* [INSTRUCTIONS FOR THE TASK] Data follows below. Repeat exactly the lines between the line holding "Каталог насосов (400, 134)" and the line holding "首頁 (213, 61)", inclusive, and nothing more; drop pictures.

* [WORKING DATA]
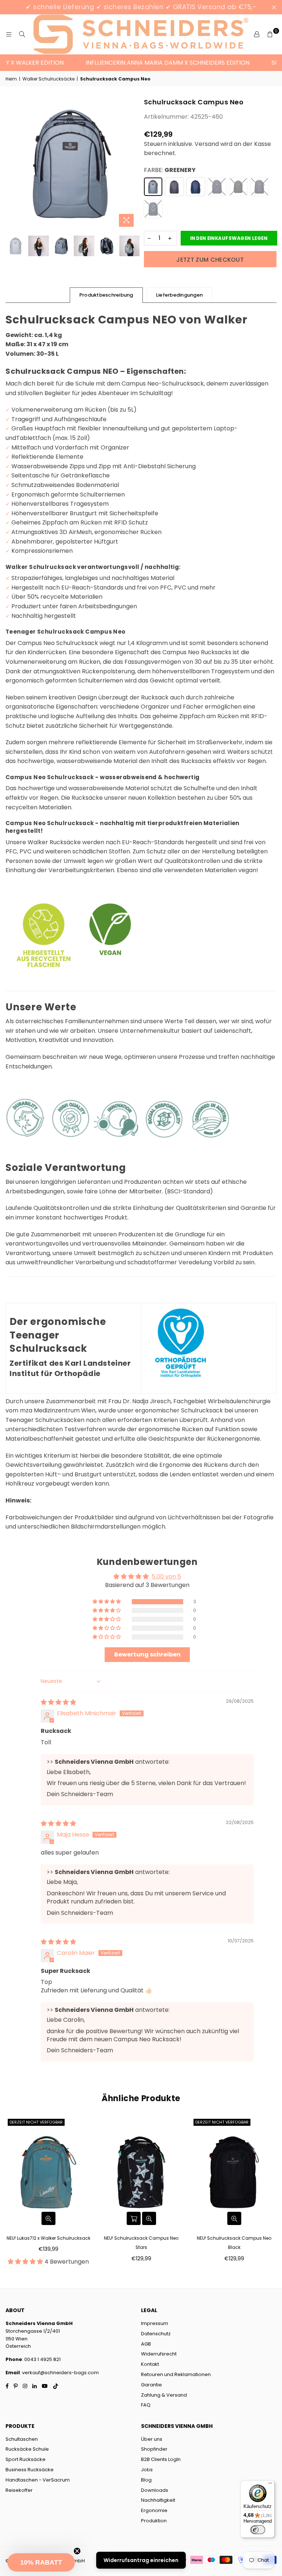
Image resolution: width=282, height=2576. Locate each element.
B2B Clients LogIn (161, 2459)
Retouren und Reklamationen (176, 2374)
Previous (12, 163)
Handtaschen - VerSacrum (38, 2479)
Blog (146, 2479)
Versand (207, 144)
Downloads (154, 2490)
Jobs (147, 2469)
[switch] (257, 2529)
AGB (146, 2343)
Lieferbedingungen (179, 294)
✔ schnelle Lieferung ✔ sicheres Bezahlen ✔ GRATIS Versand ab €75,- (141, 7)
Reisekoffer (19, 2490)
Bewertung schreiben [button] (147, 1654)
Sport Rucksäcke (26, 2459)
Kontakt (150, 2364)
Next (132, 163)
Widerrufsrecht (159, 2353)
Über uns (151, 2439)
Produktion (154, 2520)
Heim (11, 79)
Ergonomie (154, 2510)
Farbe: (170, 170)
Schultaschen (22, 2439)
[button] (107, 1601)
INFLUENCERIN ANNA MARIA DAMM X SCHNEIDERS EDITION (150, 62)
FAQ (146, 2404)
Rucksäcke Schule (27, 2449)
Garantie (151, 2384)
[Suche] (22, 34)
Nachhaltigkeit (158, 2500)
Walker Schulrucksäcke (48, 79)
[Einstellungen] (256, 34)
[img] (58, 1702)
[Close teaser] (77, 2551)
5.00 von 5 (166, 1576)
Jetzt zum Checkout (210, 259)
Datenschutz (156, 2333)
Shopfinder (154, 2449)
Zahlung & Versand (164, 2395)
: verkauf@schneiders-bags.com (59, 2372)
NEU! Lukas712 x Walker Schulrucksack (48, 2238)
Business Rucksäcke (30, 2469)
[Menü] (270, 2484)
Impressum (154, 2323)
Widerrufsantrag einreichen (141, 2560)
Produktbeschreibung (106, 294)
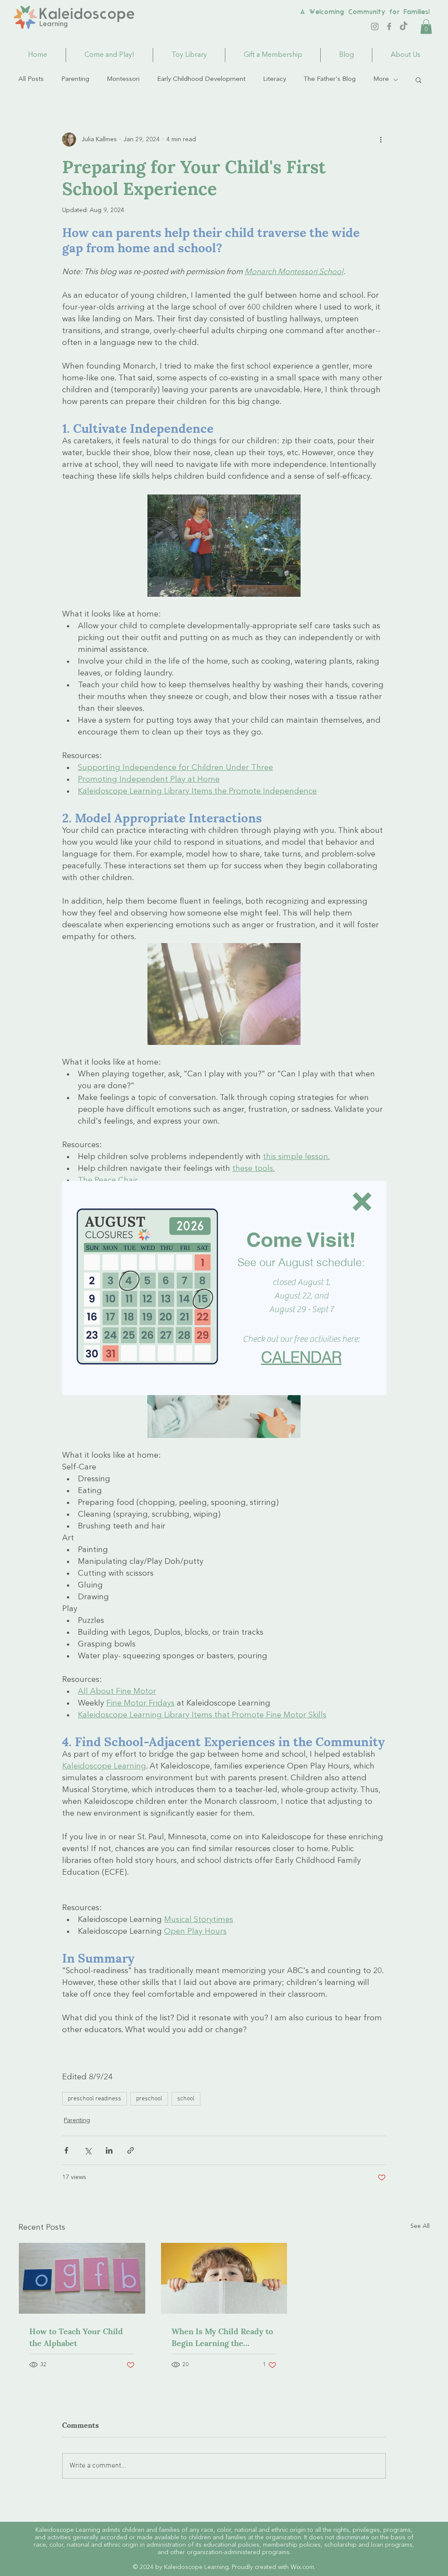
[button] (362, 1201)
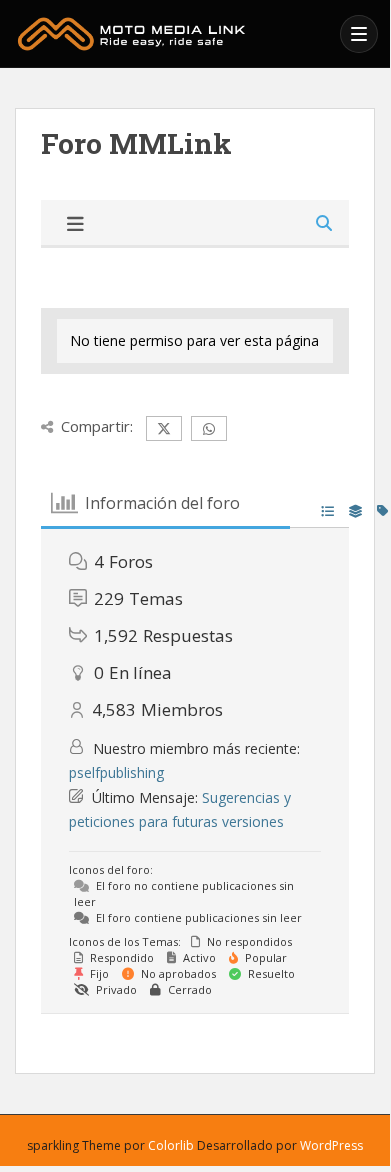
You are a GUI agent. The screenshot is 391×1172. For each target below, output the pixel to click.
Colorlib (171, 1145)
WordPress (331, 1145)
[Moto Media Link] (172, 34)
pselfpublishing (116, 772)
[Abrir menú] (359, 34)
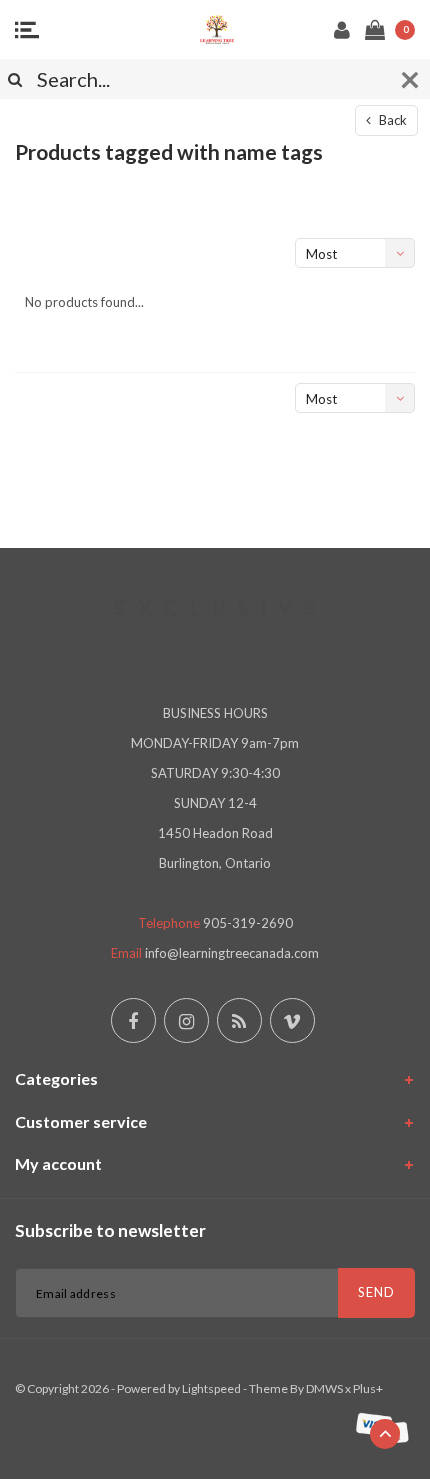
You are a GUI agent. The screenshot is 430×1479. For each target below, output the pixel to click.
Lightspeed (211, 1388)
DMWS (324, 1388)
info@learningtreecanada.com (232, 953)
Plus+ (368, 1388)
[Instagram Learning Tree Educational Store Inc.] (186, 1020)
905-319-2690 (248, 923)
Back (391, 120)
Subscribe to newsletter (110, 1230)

--

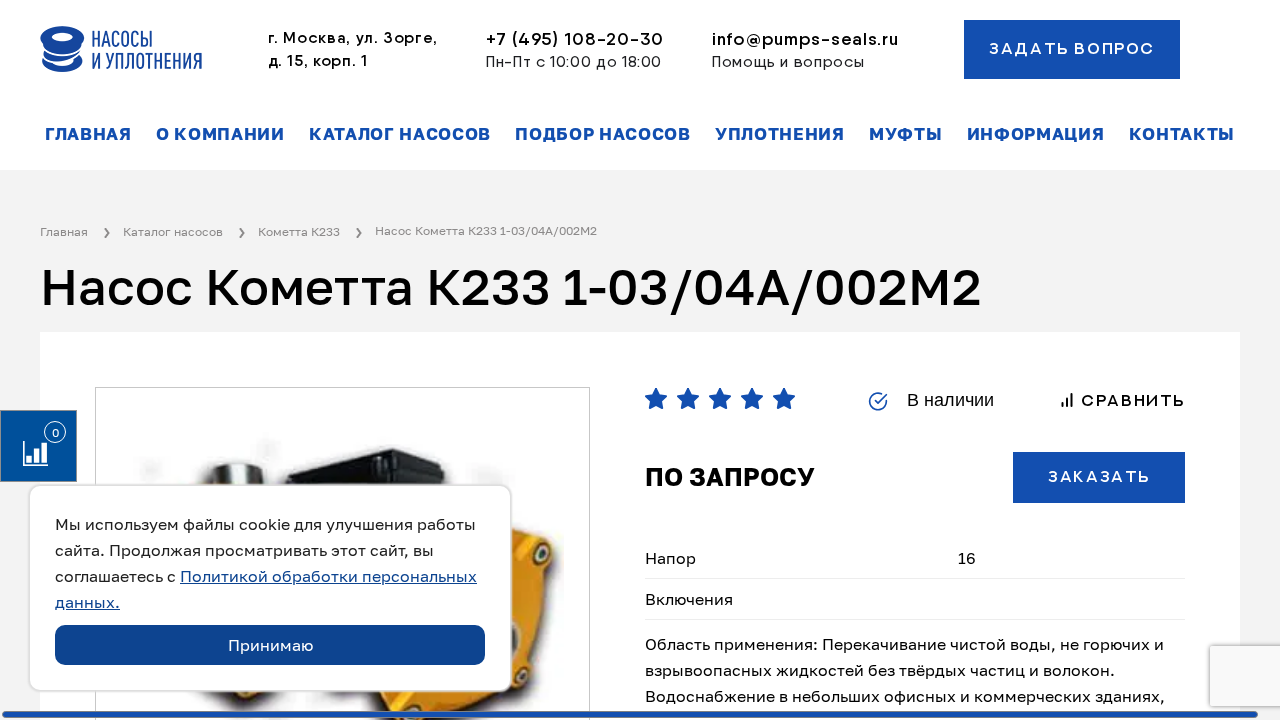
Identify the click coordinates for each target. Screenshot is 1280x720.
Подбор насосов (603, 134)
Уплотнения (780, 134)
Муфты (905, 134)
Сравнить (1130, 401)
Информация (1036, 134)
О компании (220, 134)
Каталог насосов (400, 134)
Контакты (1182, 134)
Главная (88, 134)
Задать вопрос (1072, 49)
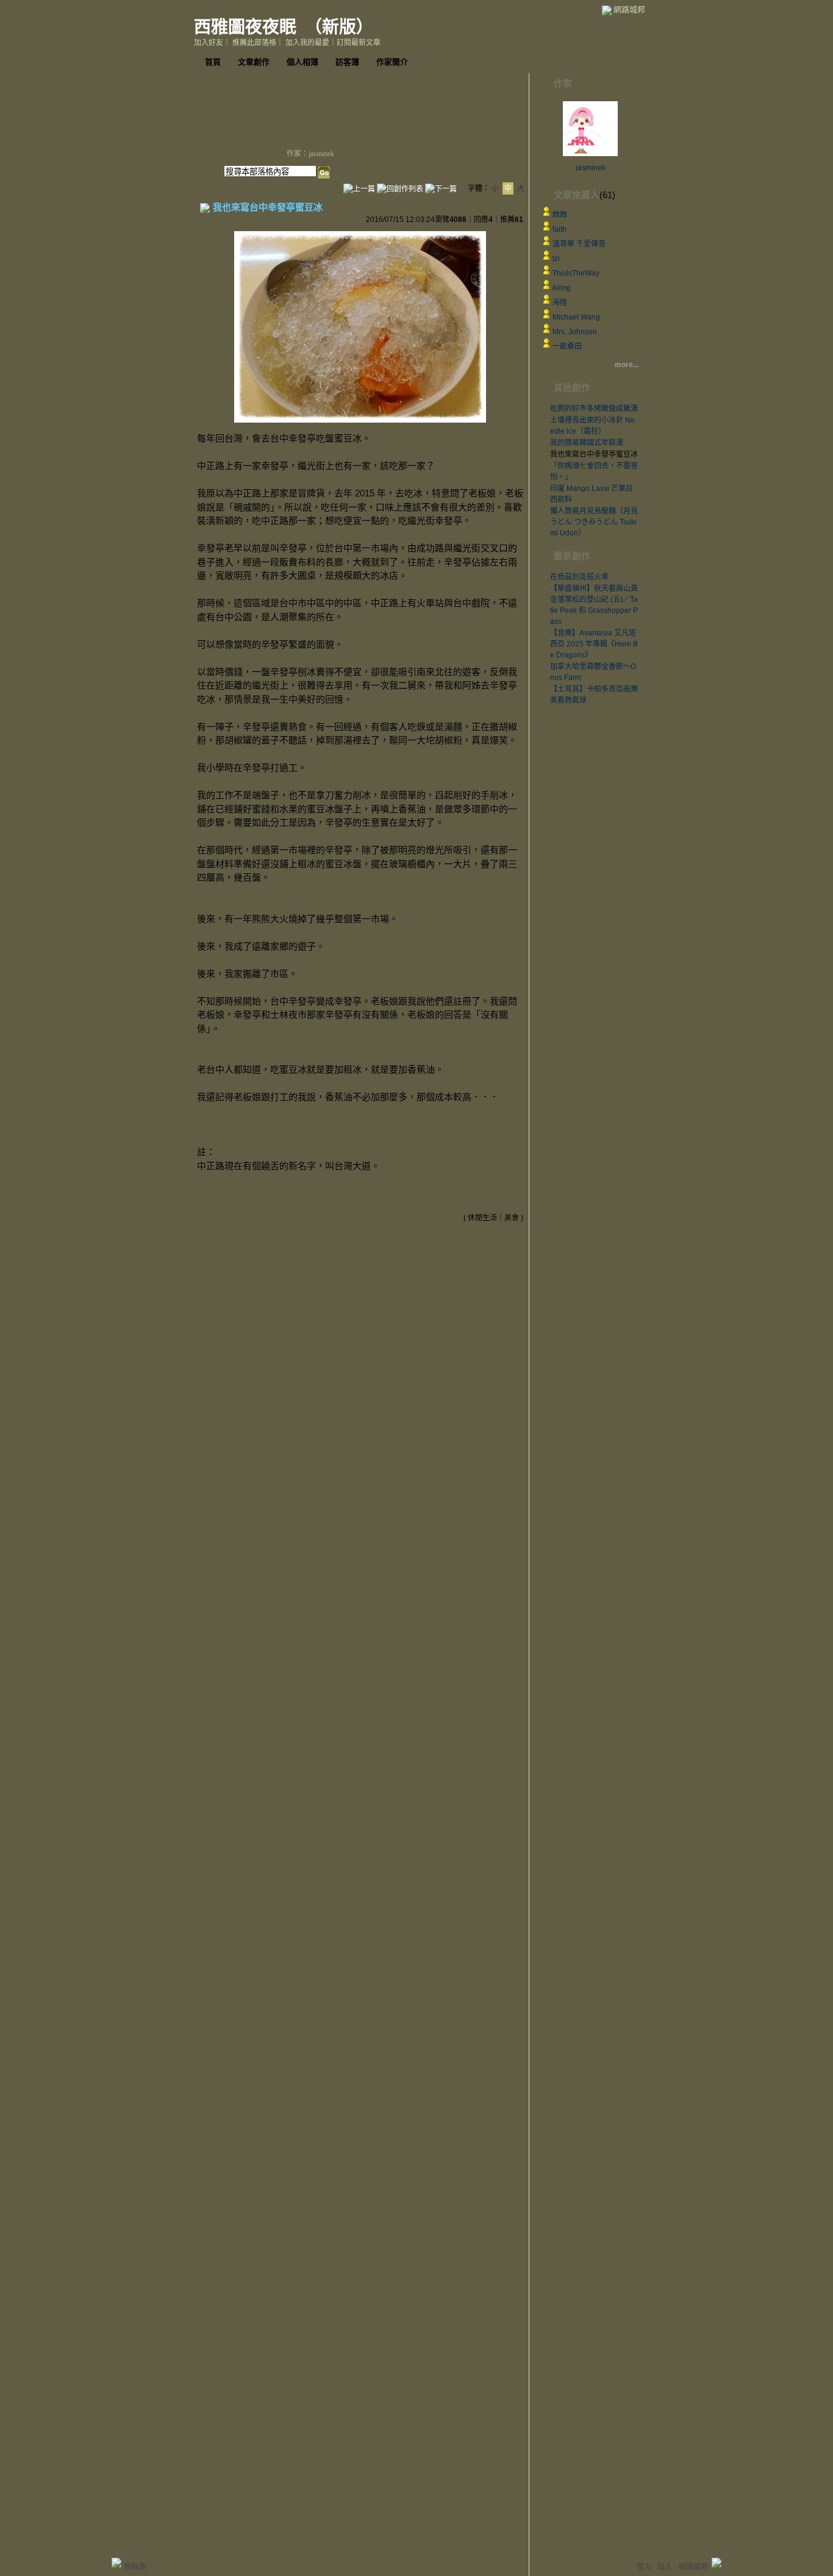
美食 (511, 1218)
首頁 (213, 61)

* [ANSWER BELOW]
Каталог насосов (400, 134)
Контакты (1182, 134)
Главная (88, 134)
Задать вопрос (1072, 49)
美食 (511, 1218)
首頁 (213, 61)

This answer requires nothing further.